Using the amazing IKVM http://www.ikvm.net/index.html OpenNLP's java files can be converted to a .Net assembly (dll).
Thus allowing you to use the latest releases of OpenNLP from C# (or any other .net language).
So far the .Net assembly has succesfully been used for: Splitting, Tokenising, POS Tagging & Chunking. Full parsing has yet to be fully tested.
(Don't forget to unblock any downloaded files)
- Download & extract the latest OpenNlp release from http://incubator.apache.org/opennlp/download.cgi . At the time of writing this is apache-opennlp-1.5.1-incubating-bin.zip
- The three .jar files (opennlp-maxent-3.0.1-incubating.jar, jwnl-1.3.3.jar, opennlp-tools-1.5.1-incubating.jar) in the lib folder can be used to compile a .net assembly as follows.
- Download & extract the latest IKVM from http://sourceforge.net/projects/ikvm/files/ At the time of writing this is ikvmbin-0.46.0.1.zip.
- For simplicity, copy the three .jar files above into the ikvmbin-0.46.0.1/bin folder
- From a command window, In the ikvmbin-0.46.0.1/bin folder use IKVMC & the above three jar files make the opennlp.dll as follows:
- ikvmc -target:library -assembly:opennlp opennlp-maxent-3.0.1-incubating.jar jwnl-1.3.3.jar opennlp-tools-1.5.1-incubating.jar
- Copy the following from the ikvmbin-0.46.0.1/bin folder to your project folder (or the folder of your choice)
- opennlp.dll (the assembly you have just created)
(I found using reflection which IKVM dll's are referenced in the opennlp.dll )
Add references to these assemblies in your project & use at will
The OpenNlp manual is at http://incubator.apache.org/opennlp/documentation/manual/opennlp.html
You will need the models for your language which are currently here http://opennlp.sourceforge.net/models-1.5/
Note: This is still a java in .net clothes, so care has to be taken over some things.

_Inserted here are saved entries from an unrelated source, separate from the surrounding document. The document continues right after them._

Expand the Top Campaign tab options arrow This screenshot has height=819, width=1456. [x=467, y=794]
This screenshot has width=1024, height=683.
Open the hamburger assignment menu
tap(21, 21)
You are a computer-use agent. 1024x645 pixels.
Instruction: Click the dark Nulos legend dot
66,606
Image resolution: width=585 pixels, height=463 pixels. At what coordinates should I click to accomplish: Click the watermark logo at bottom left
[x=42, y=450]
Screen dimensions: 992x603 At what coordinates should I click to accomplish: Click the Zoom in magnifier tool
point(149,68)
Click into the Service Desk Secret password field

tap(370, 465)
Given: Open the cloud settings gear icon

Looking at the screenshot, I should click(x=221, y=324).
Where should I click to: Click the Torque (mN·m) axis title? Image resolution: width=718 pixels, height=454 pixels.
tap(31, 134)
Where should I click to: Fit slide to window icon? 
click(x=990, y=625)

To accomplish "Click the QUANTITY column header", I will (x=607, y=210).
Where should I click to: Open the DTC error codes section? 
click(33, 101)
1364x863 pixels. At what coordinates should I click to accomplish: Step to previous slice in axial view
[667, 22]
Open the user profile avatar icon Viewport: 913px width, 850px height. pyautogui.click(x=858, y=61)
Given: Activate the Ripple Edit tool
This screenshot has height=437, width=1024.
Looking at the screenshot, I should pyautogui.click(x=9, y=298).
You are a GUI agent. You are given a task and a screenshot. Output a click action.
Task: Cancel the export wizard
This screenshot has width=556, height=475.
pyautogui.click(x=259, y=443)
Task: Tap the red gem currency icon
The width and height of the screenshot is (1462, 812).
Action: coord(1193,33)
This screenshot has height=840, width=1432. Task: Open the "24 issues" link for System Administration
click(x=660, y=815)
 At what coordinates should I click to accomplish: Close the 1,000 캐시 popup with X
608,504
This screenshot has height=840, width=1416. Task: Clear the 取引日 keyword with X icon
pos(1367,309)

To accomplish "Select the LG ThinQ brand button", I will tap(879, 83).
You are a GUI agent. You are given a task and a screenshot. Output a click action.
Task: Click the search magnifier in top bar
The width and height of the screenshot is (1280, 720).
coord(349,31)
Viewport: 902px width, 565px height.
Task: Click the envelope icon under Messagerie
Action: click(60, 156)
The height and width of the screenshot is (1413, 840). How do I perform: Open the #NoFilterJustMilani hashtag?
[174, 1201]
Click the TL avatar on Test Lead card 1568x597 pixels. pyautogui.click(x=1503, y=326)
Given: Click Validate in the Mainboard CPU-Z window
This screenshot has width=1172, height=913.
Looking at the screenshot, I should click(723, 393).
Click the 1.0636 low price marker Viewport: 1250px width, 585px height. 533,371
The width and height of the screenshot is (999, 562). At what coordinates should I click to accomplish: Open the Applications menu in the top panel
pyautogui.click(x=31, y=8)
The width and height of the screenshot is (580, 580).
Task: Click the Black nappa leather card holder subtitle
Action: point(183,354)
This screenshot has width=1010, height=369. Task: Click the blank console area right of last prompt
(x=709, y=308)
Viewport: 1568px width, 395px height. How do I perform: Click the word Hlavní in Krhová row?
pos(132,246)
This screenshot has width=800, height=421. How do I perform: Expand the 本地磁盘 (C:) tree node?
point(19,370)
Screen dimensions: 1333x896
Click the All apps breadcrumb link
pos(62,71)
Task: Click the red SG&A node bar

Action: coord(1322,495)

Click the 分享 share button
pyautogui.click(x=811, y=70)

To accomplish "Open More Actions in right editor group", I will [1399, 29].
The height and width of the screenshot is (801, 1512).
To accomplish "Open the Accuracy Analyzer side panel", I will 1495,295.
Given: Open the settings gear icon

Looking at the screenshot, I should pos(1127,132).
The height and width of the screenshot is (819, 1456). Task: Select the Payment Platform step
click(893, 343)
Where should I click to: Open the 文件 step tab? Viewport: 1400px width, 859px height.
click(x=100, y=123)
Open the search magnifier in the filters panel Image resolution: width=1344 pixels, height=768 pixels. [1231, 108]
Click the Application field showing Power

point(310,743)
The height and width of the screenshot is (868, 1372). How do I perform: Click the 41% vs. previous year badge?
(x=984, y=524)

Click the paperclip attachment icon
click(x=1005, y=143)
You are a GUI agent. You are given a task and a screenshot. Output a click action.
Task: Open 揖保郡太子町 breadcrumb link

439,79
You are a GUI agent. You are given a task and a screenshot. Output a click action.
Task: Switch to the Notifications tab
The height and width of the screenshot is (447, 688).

e.g when loading models the inputstreams are java types (referenced from the assemblies above)
Workaround if an invalid format exception occurs when reading en-pos-maxent.bin
The file en-pos-maxent.bin is actually a zip archive.
If you examine the contents of this zip file, it currently has three files (the others seem to only have 2)
manifest.properties, tags.tagdict, & pos.model
Delete the tags.tagdict from the zipfile so that it only contains manifest.properties & pos.model
Note: Don't actually unzip en-pos-maxent.bin just delete tags.dagdict, so that en-pos-maxent.bin remains a Zip archive containing the remaining 2 files.